### ASSIGNMENT
From the line that contains "education (315, 1797)" to the last line of the entries, set down each line exactly as written, both ends included, with nothing else.

### SUPPLIED RECORDS
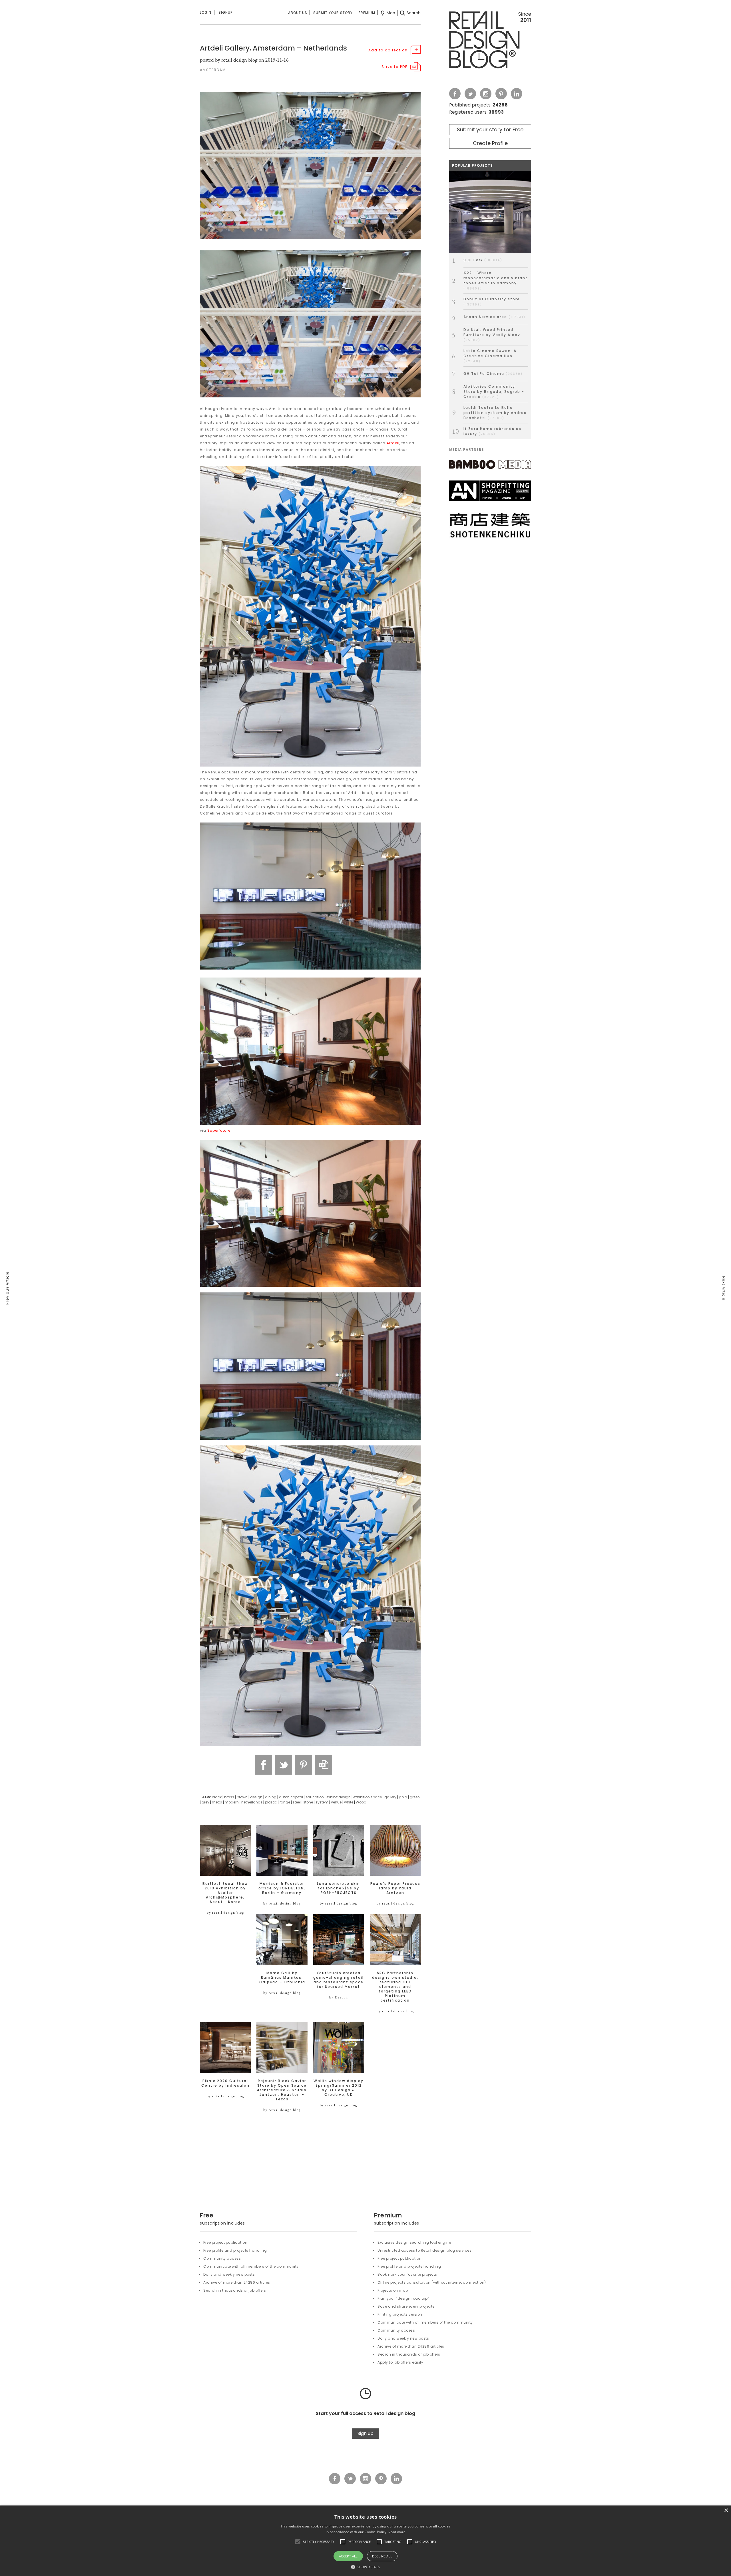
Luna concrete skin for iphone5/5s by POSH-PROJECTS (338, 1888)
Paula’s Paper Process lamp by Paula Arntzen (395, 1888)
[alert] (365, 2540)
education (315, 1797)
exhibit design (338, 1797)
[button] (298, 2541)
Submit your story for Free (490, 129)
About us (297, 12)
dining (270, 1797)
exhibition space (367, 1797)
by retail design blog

### EXERCISE ANSWER
education (315, 1797)
exhibit design (338, 1797)
[button] (298, 2541)
Submit your story for Free (490, 129)
About us (297, 12)
dining (270, 1797)
exhibition space (367, 1797)
by retail design blog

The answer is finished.